Sally thought about it for a while as darkness spread across the lagoon and climbed the hill below her. “I guess you couldn’t make things too much worse.”
Huddled together, they rested in the lee of the hull as the moon climbed above the east island. When it finally climbed high enough to cast dim gray shadows, they set to work. A hand pump built into Lark’s deck drew from the bilge and discharged overboard. Matt used a length of salvaged hose to direct it into the forward cargo well. Flashlights in hand, Corey and Sally scrambled around stuffing rags into all the drains.
Willis unlashed Lark’s heavy grapple and wedged its hooks beneath a slab of rock. He looped the anchor rope through an eye in the grapple and doubled it back to the deck. “I’ll stand up here and pay it out slowly. We’ll just cruise on down the road, all chill.”

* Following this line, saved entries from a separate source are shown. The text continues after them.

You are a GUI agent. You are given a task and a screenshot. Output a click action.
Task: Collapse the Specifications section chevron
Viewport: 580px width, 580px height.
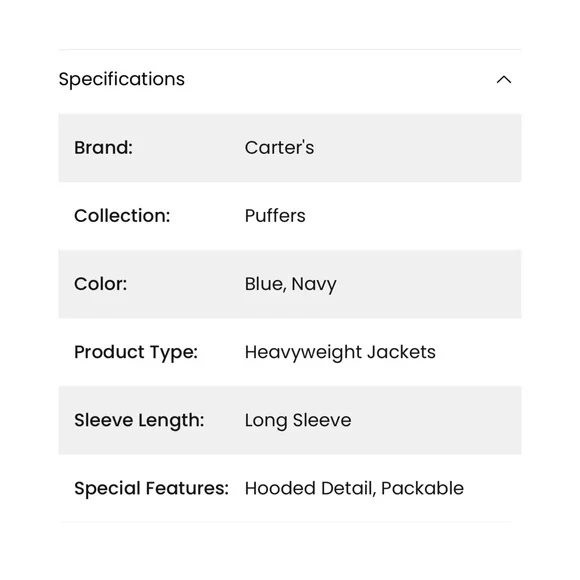click(503, 80)
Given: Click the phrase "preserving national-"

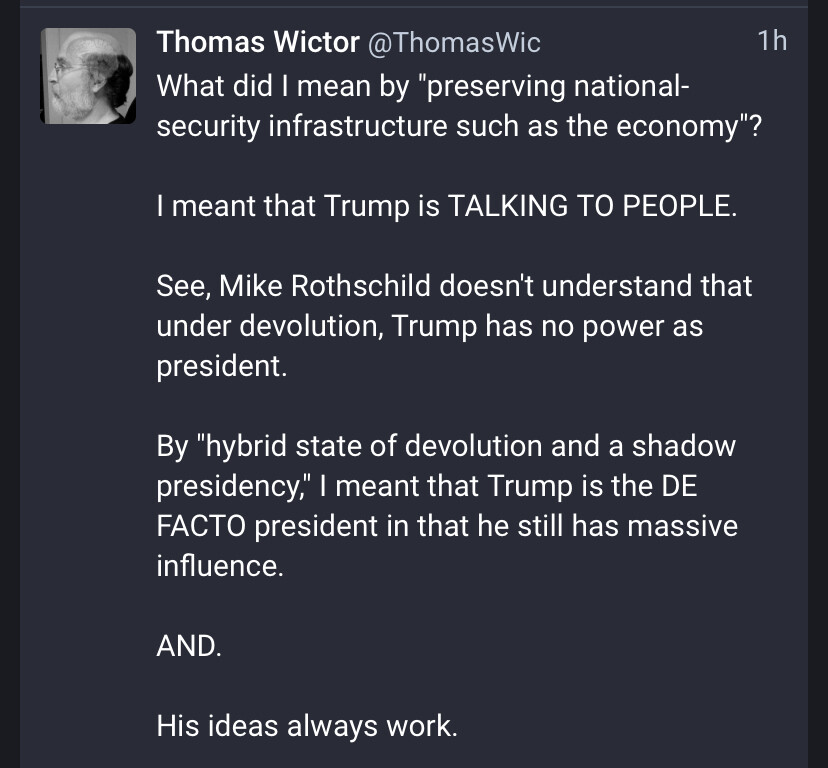Looking at the screenshot, I should pos(558,86).
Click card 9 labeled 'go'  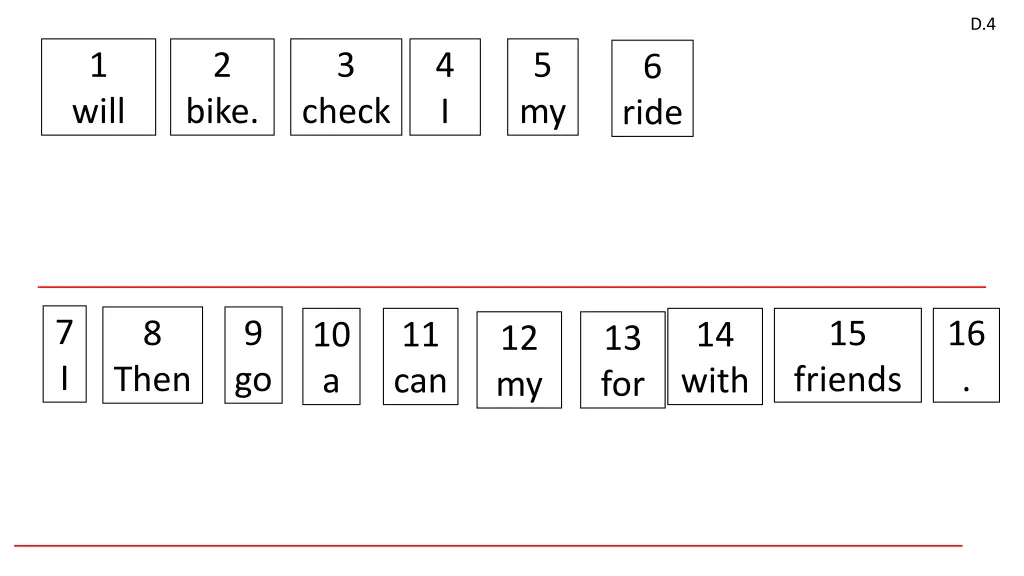click(253, 355)
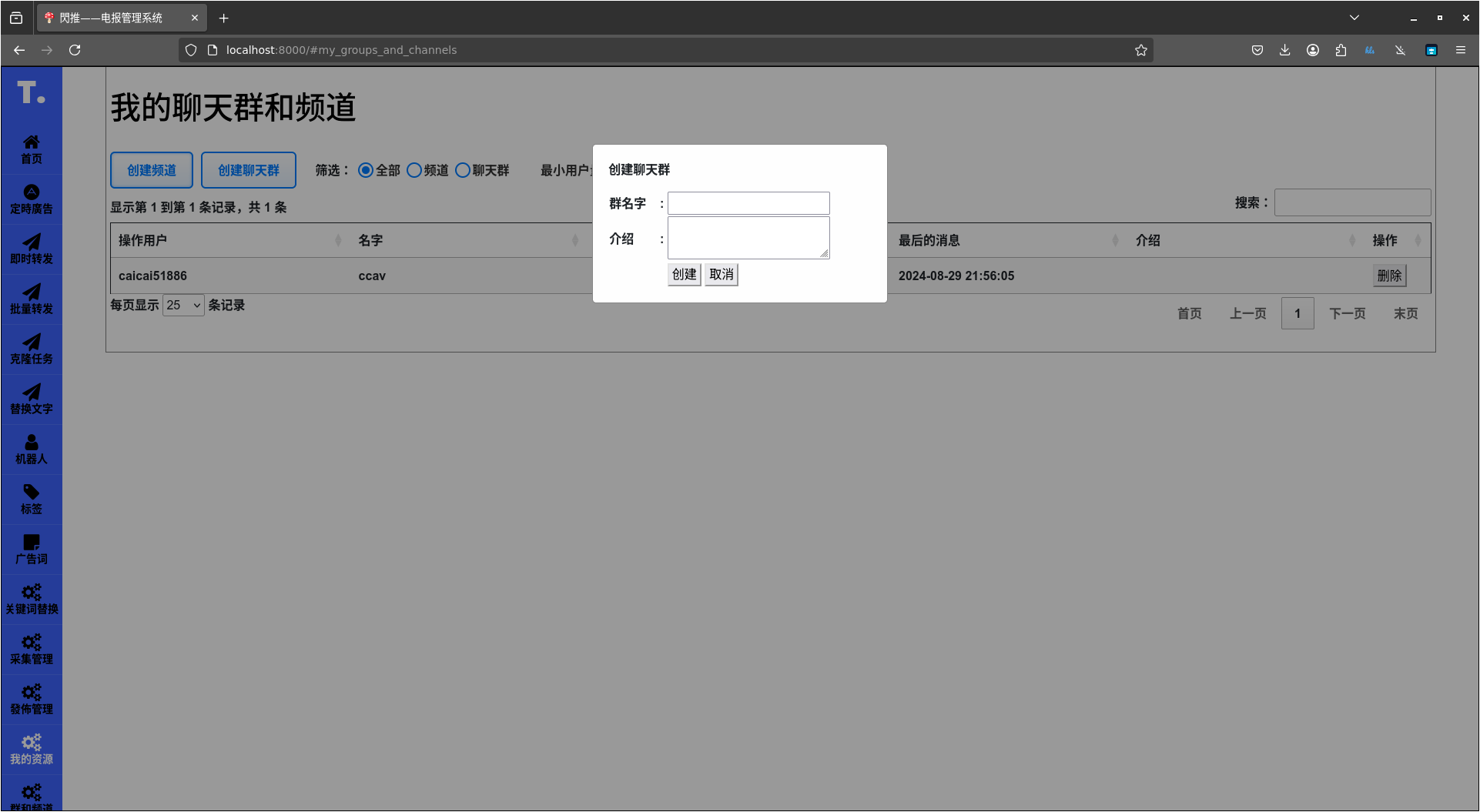
Task: Sort table by 操作用户 column
Action: pyautogui.click(x=229, y=240)
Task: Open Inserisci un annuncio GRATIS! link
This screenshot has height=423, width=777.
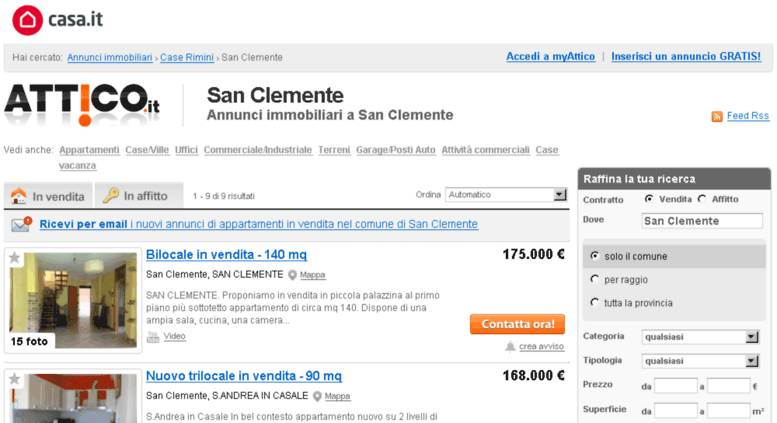Action: point(686,56)
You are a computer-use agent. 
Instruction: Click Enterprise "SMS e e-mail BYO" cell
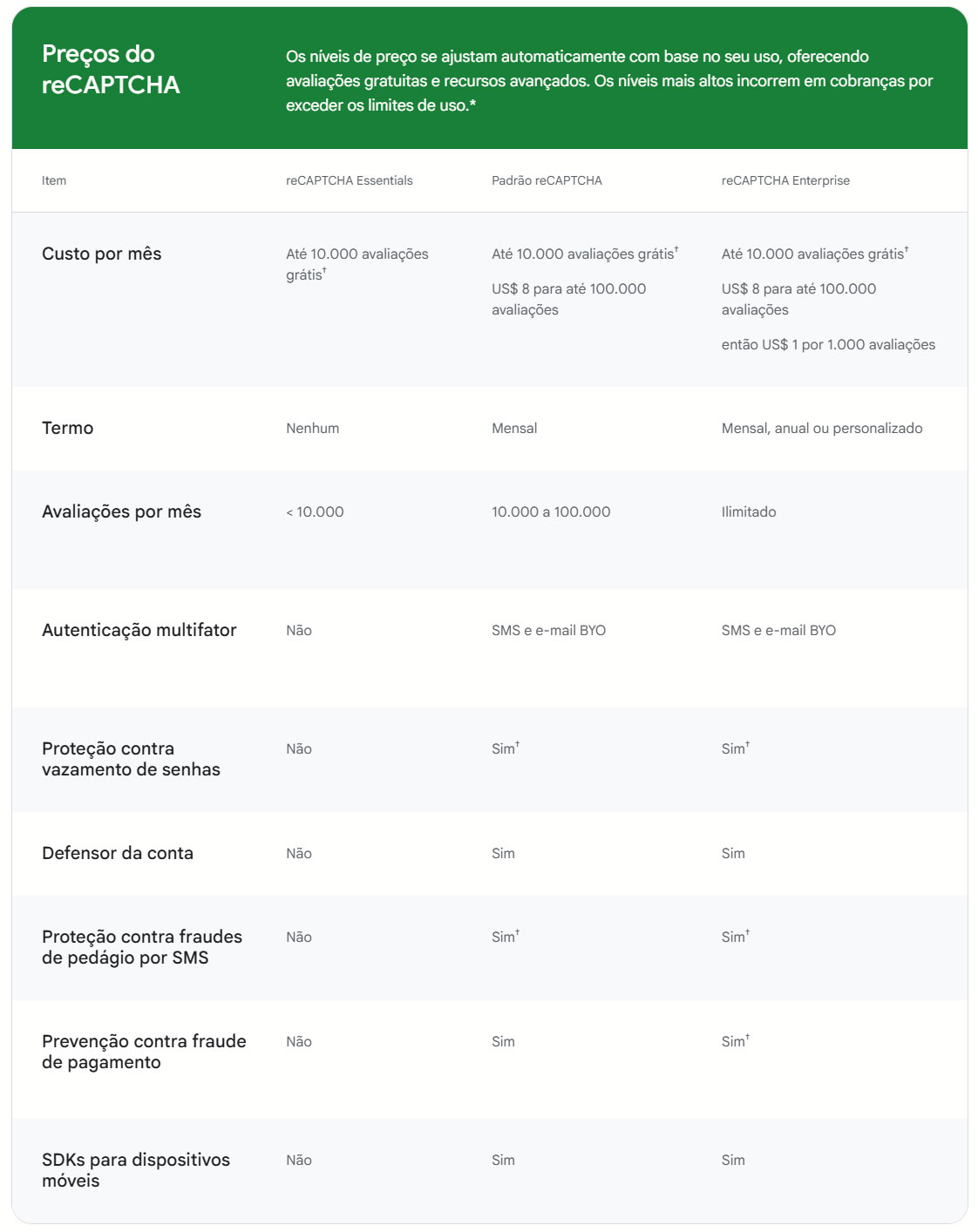778,631
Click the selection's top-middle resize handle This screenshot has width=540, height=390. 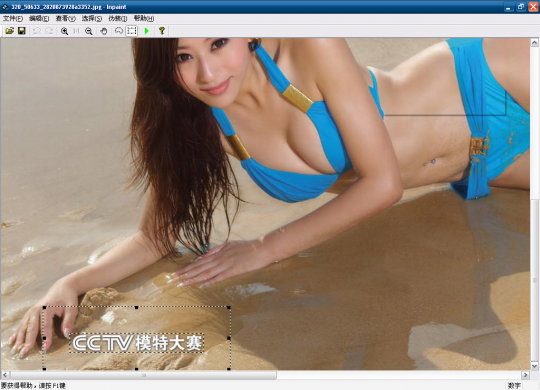coord(137,307)
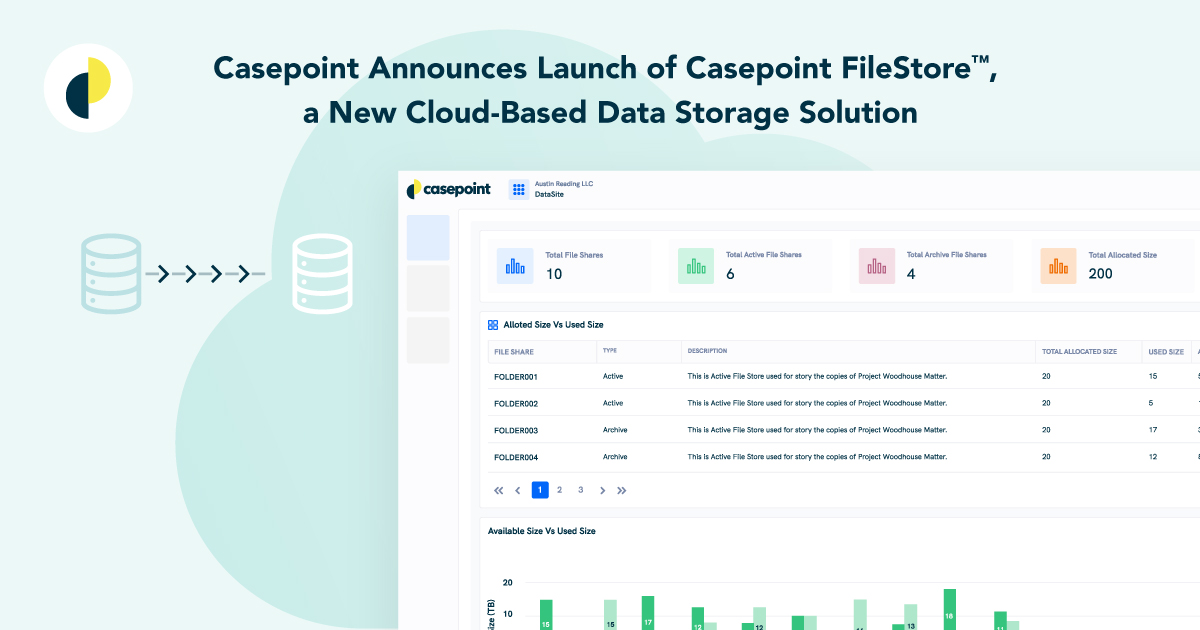Screen dimensions: 1200x630
Task: Click the grid icon beside Alloted Size Vs Used Size
Action: pos(491,324)
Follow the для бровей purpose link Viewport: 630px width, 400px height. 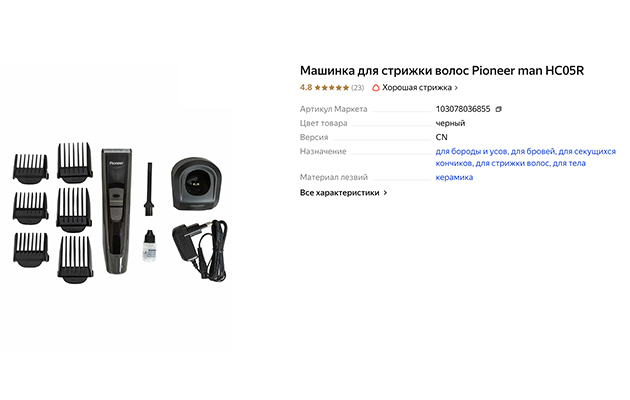(x=533, y=151)
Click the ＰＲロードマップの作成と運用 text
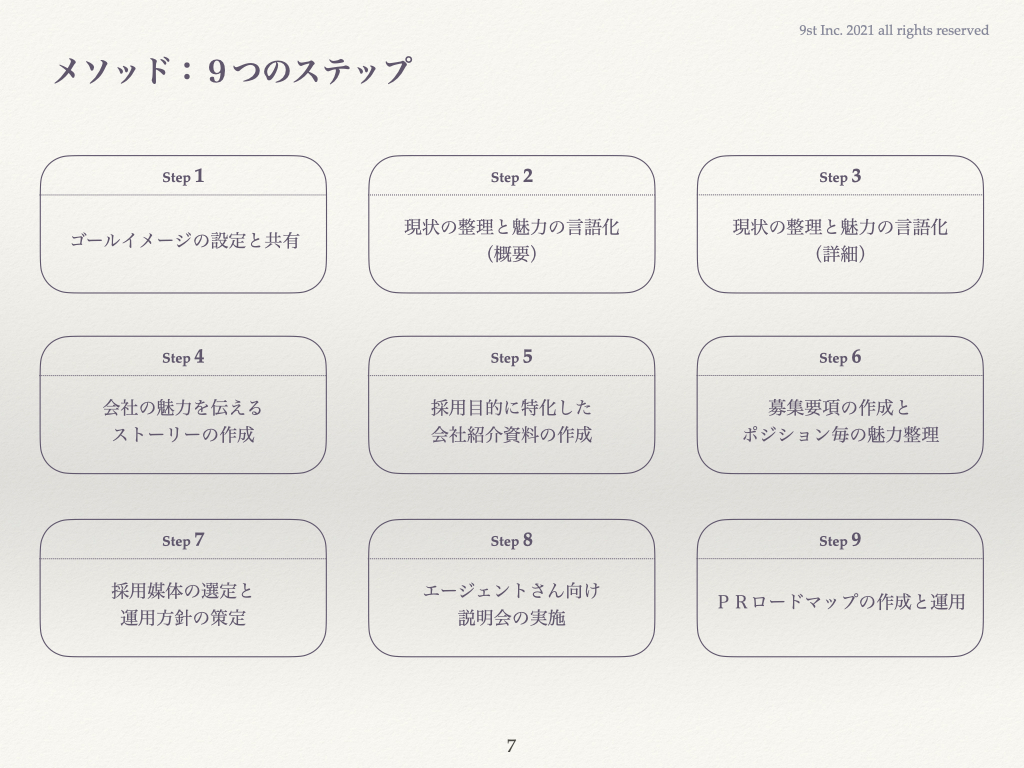This screenshot has height=768, width=1024. pos(840,602)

Matt started pumping. He and Sally took turns until the moon dimmed and the eastern horizon lit with a golden glow. Sally watched the cargo well fill with water until she felt a tremor in the deck and said, “I think I’ll go ashore now. Bon voyage, boys.”
Corey had climbed down ahead of her. Sally wondered if that made him the smartest person on the island. The sky lightened, and the first rays of dawn lit the hilltop in shades of yellow. Matt and Willis argued about who would ride down and pay out the line. Moments later, Lark lurched forward, and Willis jumped to snub the anchor rope around a deck-bollard. “Okay,” Matt said, “I’ll feed you the line and you pay it out. We both ride down.”
Lark tilted and slid a little further over the brink. Sally watched Willis’ muscles bulge as he eased rope over the bollard. The line ashore had pulled tight as a bulldog’s leash. It thumped and vibrated every time Lark lurched forward. A few more feet, and the boat hung like a swimmer on the blocks, just waiting for the gun.
With a crack, the line broke, zipping past Sally like a giant rubber band. Lark lunged toward the water and disappeared over the edge.